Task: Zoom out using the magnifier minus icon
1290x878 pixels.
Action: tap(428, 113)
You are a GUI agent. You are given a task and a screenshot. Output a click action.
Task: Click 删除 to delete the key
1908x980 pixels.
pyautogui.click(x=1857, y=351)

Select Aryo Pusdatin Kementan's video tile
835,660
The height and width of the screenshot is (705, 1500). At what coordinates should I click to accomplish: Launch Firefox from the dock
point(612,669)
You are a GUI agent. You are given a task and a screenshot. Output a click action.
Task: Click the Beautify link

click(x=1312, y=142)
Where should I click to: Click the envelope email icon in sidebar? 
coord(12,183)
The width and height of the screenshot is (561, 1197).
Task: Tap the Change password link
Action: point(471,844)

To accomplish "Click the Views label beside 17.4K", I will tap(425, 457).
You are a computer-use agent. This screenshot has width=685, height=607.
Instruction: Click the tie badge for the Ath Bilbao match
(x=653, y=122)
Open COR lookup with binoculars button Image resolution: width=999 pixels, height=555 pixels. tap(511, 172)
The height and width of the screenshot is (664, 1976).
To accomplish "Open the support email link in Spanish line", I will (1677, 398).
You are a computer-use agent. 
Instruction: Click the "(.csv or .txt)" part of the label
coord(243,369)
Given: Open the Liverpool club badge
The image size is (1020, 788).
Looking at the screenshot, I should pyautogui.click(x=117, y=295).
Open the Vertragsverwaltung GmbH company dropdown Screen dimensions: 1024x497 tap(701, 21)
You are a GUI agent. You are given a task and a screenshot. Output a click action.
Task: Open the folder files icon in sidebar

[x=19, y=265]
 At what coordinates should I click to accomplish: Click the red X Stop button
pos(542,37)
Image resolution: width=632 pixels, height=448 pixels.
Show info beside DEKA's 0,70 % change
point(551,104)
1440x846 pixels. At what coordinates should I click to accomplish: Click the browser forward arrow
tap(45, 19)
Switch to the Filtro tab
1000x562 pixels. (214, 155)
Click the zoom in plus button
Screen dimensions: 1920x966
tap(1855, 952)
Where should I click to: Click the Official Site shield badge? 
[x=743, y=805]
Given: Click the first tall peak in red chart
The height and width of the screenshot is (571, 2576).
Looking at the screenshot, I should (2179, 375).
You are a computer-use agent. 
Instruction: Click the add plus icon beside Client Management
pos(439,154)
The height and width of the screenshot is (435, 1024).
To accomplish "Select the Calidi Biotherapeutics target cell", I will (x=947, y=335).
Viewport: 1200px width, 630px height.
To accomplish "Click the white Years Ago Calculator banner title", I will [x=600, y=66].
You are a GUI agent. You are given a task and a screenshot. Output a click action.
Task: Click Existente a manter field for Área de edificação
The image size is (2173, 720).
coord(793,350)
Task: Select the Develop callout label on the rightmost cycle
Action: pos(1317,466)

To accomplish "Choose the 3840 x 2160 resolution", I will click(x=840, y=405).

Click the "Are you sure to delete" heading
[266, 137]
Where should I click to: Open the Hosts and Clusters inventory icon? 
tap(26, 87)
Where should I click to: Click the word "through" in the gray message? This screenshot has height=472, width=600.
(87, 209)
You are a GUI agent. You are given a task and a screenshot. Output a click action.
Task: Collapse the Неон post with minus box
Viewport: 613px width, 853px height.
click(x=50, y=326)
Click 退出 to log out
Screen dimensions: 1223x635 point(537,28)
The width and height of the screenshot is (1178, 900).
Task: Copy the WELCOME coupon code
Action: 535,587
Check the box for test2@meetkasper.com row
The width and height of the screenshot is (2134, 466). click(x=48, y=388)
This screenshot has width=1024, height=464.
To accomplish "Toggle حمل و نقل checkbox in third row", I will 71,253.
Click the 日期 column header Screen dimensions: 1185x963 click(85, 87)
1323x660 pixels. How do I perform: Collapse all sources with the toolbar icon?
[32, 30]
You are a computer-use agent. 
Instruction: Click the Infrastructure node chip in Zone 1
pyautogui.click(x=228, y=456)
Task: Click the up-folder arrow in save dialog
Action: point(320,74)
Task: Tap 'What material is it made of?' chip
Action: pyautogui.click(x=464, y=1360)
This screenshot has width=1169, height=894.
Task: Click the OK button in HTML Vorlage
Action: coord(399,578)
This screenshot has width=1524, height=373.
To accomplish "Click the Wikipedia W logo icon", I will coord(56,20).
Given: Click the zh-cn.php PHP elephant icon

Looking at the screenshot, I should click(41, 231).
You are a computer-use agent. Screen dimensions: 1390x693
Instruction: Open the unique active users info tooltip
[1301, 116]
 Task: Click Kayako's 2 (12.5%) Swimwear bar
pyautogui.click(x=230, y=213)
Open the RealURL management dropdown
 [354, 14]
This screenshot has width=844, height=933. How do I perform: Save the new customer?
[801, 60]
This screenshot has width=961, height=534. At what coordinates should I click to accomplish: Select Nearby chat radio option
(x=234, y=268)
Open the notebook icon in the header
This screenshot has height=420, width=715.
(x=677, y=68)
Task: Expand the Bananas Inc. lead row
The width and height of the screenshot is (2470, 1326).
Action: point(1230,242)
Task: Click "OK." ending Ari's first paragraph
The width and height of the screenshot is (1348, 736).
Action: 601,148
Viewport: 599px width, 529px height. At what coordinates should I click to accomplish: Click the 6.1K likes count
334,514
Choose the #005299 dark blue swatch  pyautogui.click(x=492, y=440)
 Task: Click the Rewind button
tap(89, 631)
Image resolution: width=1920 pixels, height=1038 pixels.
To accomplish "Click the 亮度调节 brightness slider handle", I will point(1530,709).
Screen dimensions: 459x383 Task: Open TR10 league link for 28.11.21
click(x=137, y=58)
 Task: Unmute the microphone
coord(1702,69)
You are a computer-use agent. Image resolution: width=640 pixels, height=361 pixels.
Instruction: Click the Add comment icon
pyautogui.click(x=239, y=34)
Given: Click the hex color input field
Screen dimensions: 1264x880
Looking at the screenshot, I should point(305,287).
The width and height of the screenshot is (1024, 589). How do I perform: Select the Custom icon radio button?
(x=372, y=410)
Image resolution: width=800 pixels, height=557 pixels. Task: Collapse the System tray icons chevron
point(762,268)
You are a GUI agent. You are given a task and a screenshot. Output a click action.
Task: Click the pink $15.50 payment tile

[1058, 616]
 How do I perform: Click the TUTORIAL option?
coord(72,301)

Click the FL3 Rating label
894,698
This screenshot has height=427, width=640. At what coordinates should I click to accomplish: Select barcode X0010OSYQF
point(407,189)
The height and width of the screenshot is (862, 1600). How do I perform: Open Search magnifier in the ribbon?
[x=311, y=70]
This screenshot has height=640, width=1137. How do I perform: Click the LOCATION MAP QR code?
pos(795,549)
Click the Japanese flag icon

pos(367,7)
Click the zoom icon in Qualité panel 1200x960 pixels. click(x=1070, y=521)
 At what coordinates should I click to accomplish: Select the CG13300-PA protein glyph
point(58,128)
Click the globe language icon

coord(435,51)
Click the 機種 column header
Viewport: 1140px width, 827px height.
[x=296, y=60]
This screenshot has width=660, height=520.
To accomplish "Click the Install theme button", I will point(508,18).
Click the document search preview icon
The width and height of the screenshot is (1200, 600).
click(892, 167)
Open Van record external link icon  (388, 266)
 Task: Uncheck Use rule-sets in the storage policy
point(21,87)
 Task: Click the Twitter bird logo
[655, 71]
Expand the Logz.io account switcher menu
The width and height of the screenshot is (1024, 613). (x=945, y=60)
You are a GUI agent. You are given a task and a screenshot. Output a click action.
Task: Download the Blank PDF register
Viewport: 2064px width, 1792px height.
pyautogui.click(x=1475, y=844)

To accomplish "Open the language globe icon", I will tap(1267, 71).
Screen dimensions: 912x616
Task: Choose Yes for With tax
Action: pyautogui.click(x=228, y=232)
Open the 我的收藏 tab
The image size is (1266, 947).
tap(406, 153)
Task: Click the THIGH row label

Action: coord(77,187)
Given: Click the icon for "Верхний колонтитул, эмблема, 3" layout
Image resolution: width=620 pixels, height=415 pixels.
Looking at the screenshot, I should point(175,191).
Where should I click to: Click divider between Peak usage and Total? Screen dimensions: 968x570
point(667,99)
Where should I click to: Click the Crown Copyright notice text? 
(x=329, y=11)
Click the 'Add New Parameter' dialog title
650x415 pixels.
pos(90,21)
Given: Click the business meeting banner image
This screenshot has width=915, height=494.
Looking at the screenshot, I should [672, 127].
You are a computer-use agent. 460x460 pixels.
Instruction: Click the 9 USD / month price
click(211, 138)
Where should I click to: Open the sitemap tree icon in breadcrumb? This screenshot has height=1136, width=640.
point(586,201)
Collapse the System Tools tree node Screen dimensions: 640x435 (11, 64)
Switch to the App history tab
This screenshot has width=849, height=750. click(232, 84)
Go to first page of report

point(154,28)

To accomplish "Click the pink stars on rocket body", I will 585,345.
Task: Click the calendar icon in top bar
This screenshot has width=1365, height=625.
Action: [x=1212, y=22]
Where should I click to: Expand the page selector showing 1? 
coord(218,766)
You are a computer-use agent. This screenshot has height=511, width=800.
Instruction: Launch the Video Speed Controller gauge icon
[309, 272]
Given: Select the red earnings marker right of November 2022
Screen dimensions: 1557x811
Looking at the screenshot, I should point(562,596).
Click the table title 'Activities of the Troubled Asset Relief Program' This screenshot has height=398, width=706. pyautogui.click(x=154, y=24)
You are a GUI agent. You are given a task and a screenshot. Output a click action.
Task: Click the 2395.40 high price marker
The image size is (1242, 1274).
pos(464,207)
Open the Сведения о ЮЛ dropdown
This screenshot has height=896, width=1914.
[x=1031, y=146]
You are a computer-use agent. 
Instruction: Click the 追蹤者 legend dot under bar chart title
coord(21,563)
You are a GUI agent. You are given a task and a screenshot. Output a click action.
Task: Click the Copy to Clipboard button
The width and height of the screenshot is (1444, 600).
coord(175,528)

:::::

In the data above, find the line that contains "Task: Click the THIGH row label" and the line that contains "Collapse the System Tools". Repeat exactly those lines and every line between them, and only those.

# Result of this exercise
Task: Click the THIGH row label

Action: coord(77,187)
Given: Click the icon for "Верхний колонтитул, эмблема, 3" layout
Image resolution: width=620 pixels, height=415 pixels.
Looking at the screenshot, I should point(175,191).
Where should I click to: Click divider between Peak usage and Total? Screen dimensions: 968x570
point(667,99)
Where should I click to: Click the Crown Copyright notice text? 
(x=329, y=11)
Click the 'Add New Parameter' dialog title
650x415 pixels.
pos(90,21)
Given: Click the business meeting banner image
This screenshot has width=915, height=494.
Looking at the screenshot, I should [672, 127].
You are a computer-use agent. 460x460 pixels.
Instruction: Click the 9 USD / month price
click(211, 138)
Where should I click to: Open the sitemap tree icon in breadcrumb? This screenshot has height=1136, width=640.
point(586,201)
Collapse the System Tools tree node Screen dimensions: 640x435 (11, 64)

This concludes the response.